◆ **BRIEF**
Each line of the material must be reproduced exactly; pictures stay out.
═══
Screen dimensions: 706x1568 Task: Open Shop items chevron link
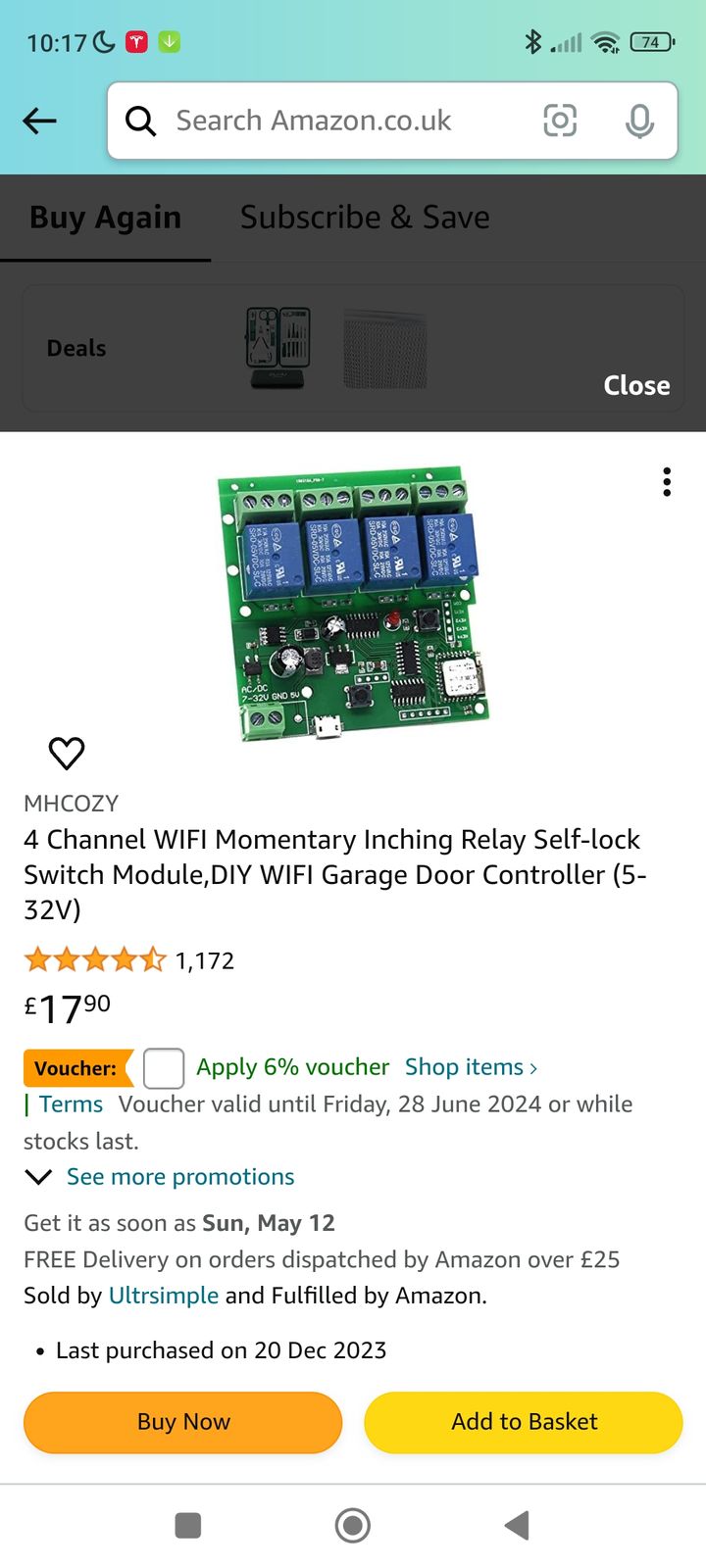(x=472, y=1066)
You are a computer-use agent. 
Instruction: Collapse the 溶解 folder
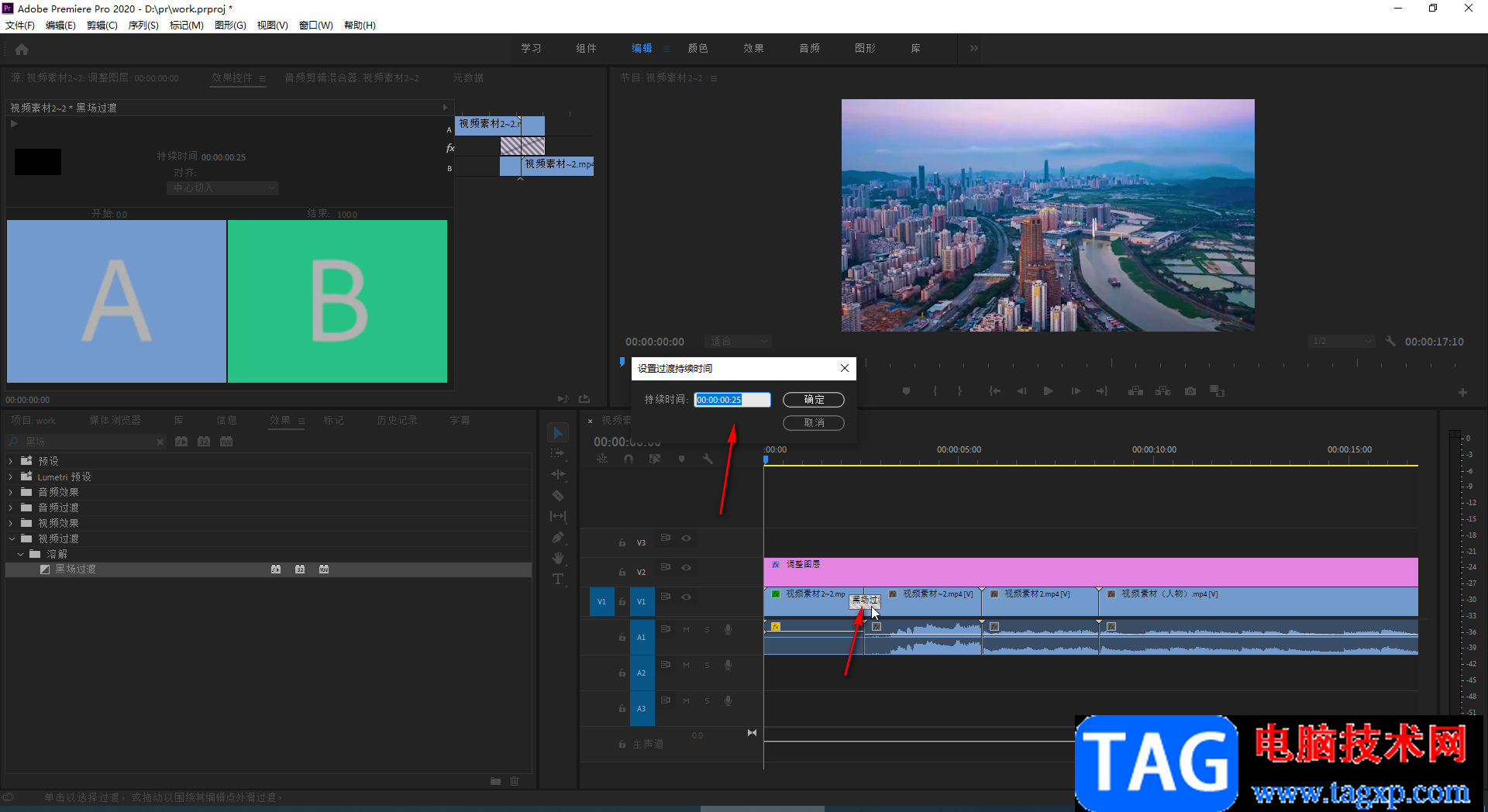pos(21,554)
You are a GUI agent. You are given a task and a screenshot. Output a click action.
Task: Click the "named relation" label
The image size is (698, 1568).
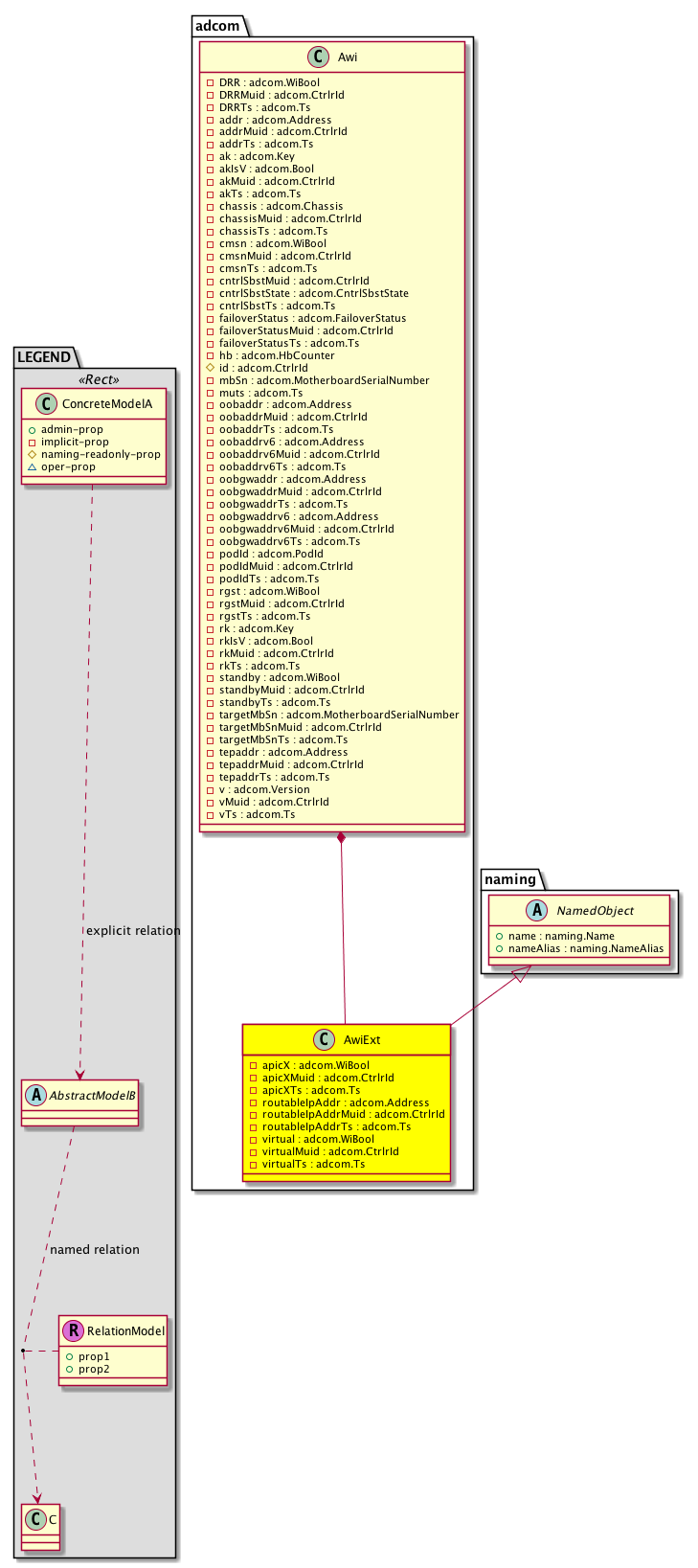tap(95, 1249)
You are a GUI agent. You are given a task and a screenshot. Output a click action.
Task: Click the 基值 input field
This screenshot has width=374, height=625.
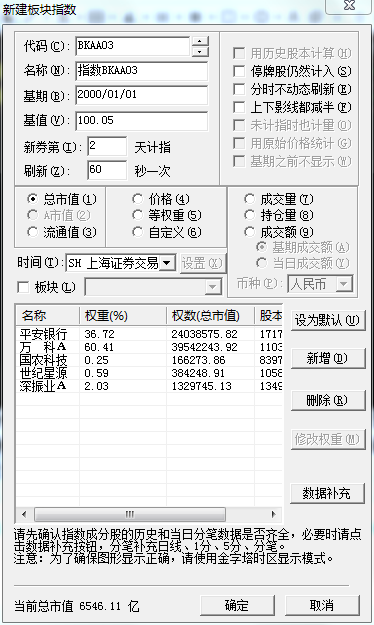[x=142, y=120]
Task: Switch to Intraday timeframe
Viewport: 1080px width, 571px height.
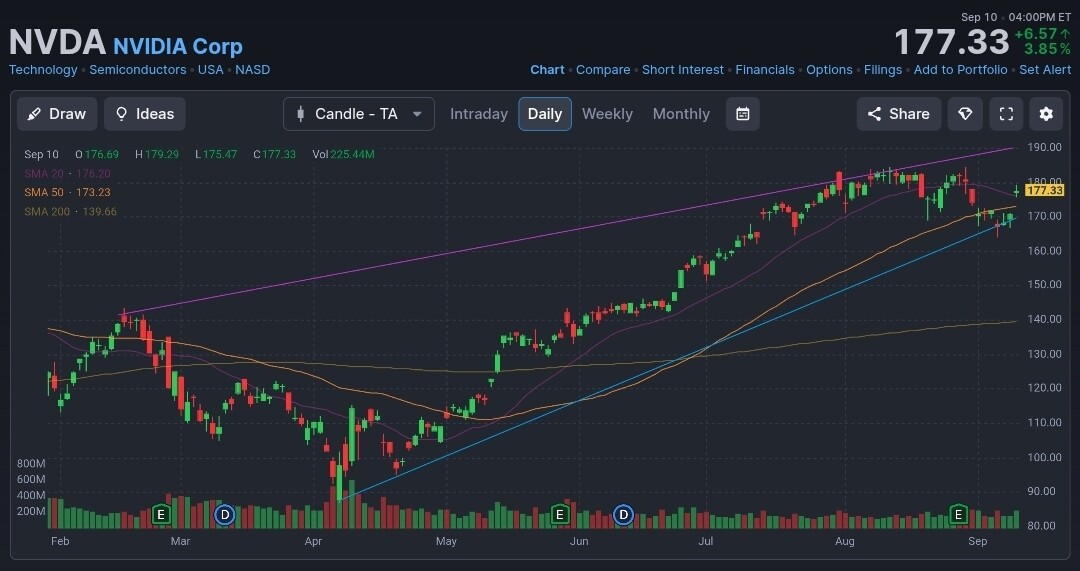Action: coord(479,114)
═══
◆ **COMPLETED EXERCISE**
Screen dimensions: 706x1568 Task: Open Shop items chevron link
(x=472, y=1066)
You are a computer-use agent. 
Instruction: Collapse the 溶解 folder
pos(21,554)
You are a GUI agent. You are given a task and a screenshot. Output a click action.
Task: Click the "named relation" label
The image size is (698, 1568).
tap(95, 1249)
You are a GUI agent. You are given a task and a screenshot. Output a click action.
Task: Click the 基值 input field
This screenshot has width=374, height=625.
[x=142, y=120]
Task: Switch to Intraday timeframe
Viewport: 1080px width, 571px height.
Action: coord(479,114)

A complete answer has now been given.